> **Exercise**
Select and reproduce each line of the listing below that bears the string "Given".

> **Dataset excerpts**
[Start of Attachment]

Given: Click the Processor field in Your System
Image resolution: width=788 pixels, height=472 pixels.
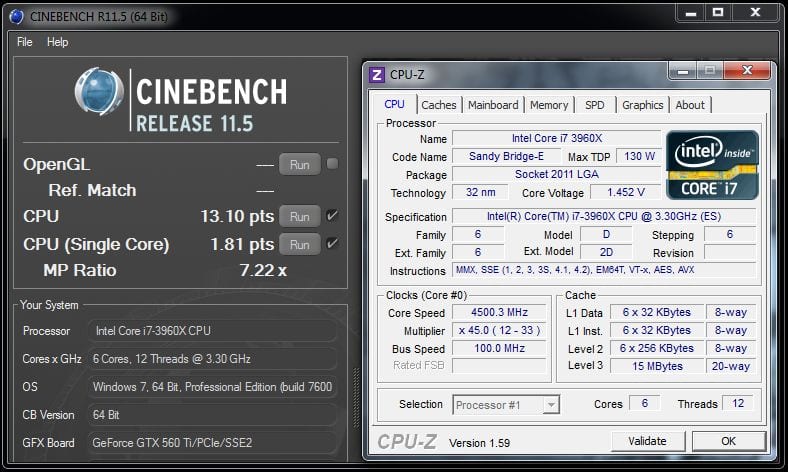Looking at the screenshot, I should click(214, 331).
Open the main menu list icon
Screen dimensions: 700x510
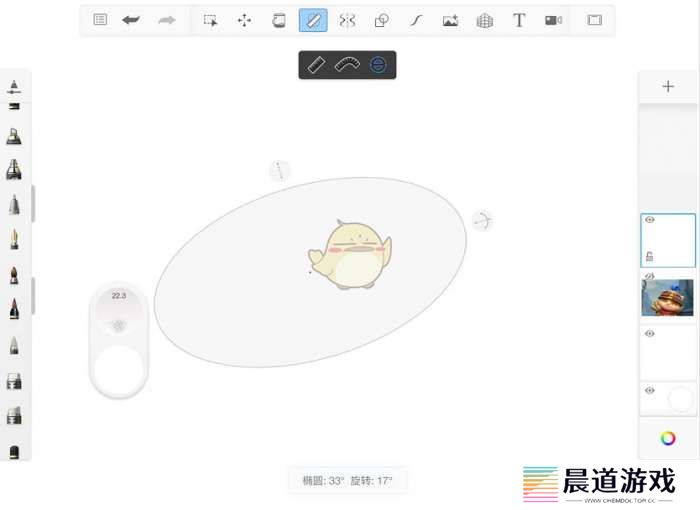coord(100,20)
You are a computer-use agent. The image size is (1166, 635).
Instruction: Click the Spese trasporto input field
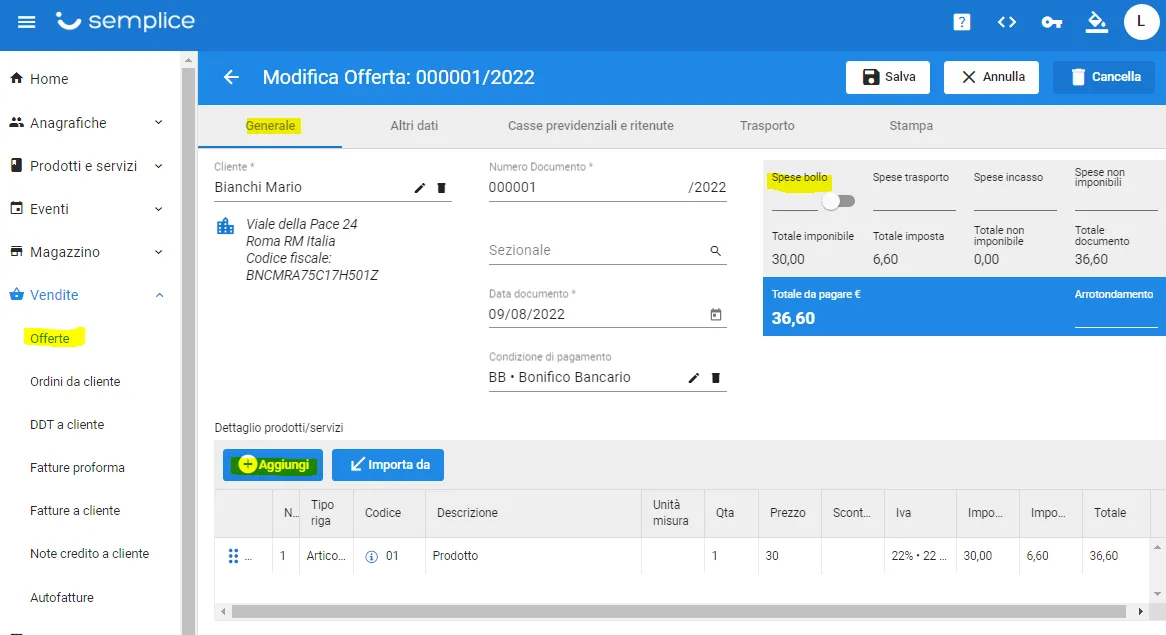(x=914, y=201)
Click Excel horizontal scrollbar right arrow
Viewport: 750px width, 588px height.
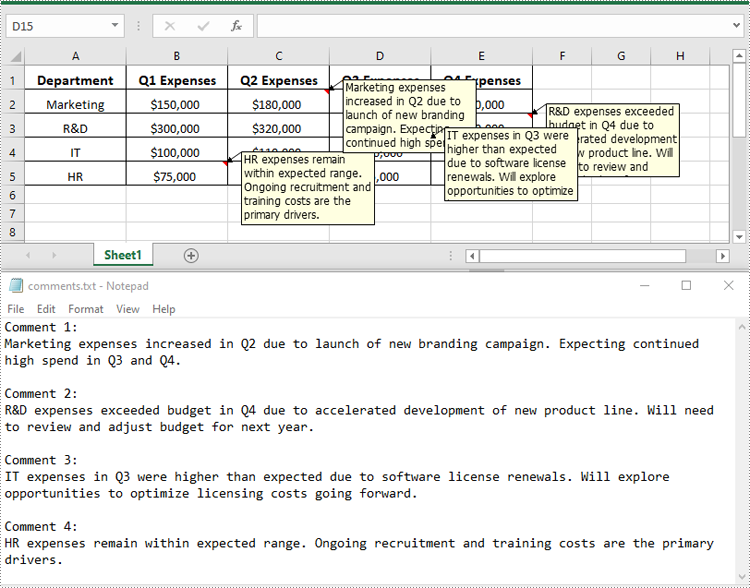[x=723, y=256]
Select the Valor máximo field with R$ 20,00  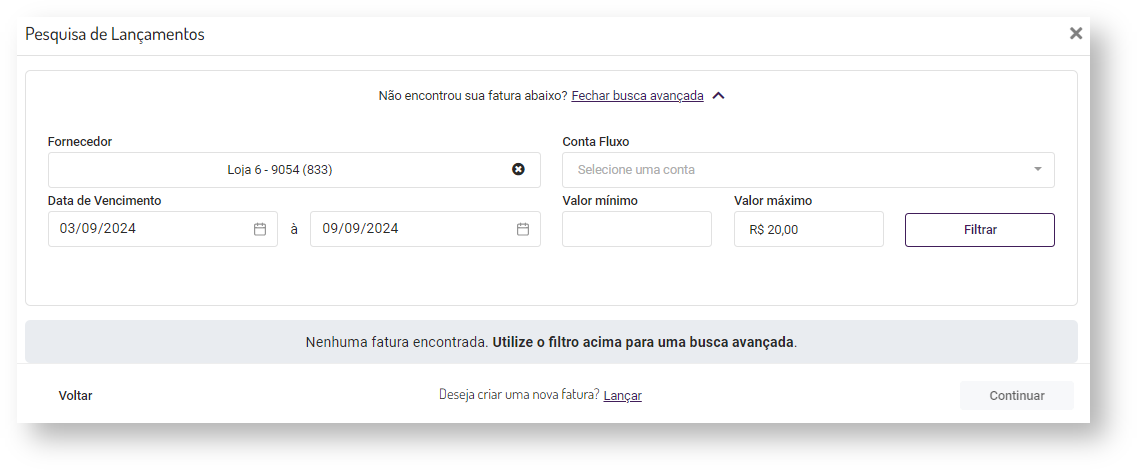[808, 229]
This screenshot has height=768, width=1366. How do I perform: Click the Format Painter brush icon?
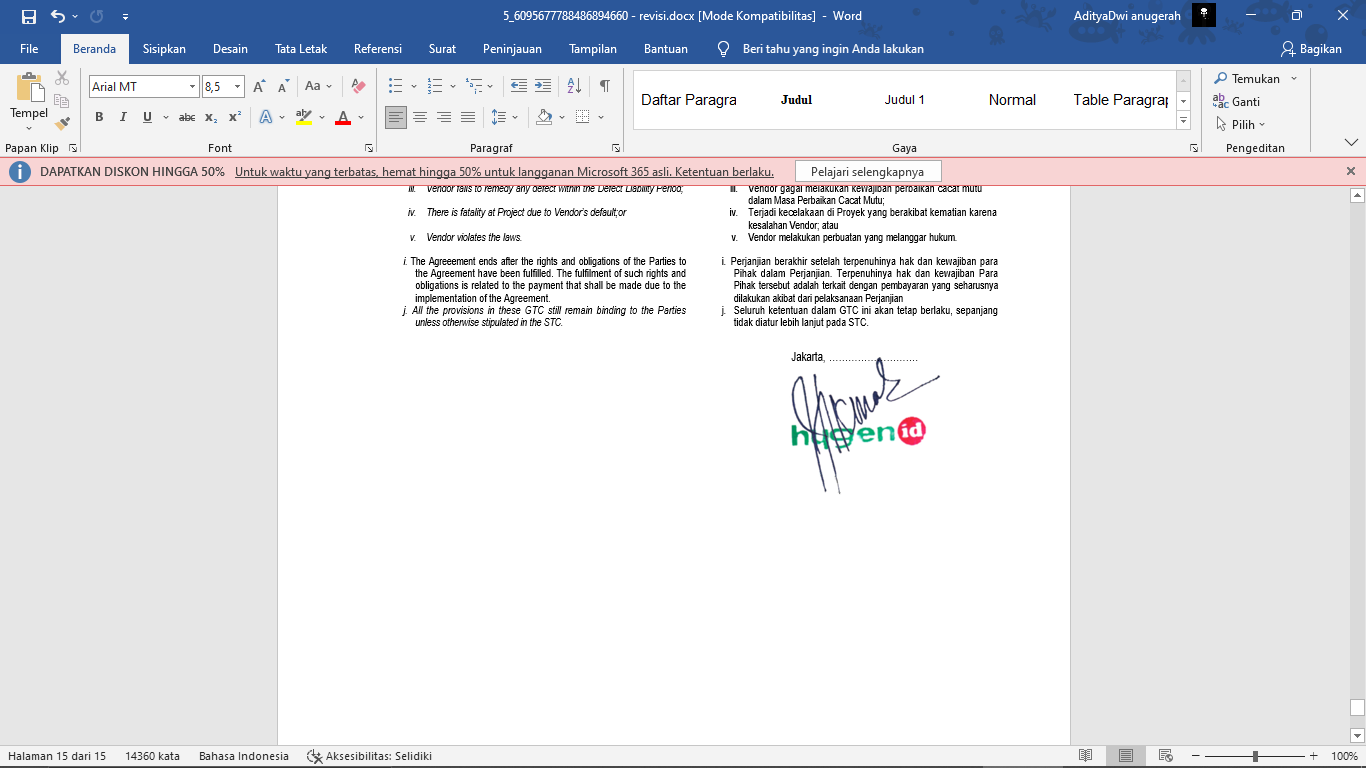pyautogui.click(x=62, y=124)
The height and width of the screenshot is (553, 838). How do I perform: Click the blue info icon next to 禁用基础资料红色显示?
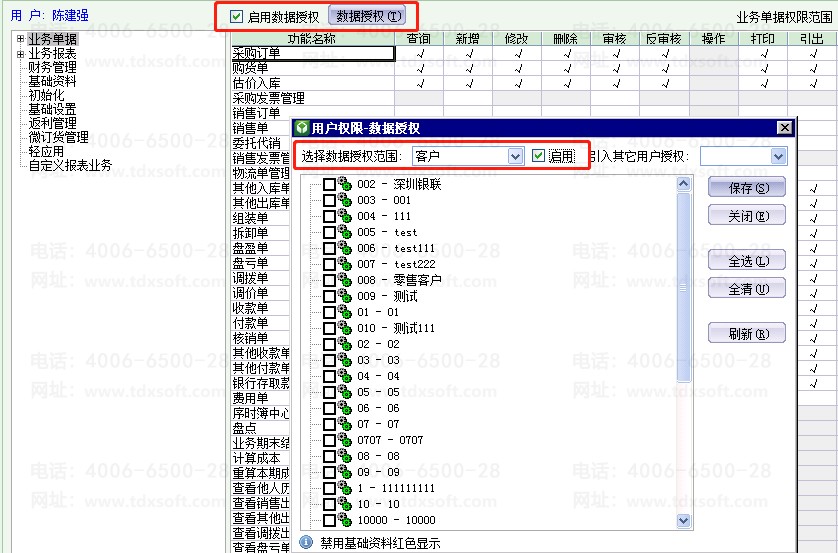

[End of Attachment]
[Start of Attachment]

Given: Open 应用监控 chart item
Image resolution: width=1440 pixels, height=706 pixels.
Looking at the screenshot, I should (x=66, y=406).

[End of Attachment]
[Start of Attachment]

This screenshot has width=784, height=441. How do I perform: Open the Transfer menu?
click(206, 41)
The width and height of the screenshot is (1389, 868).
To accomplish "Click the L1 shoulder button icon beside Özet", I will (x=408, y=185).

[End of Attachment]

> **Output of the exercise**
Given: Click the Processor field in Your System
Given: Open 应用监控 chart item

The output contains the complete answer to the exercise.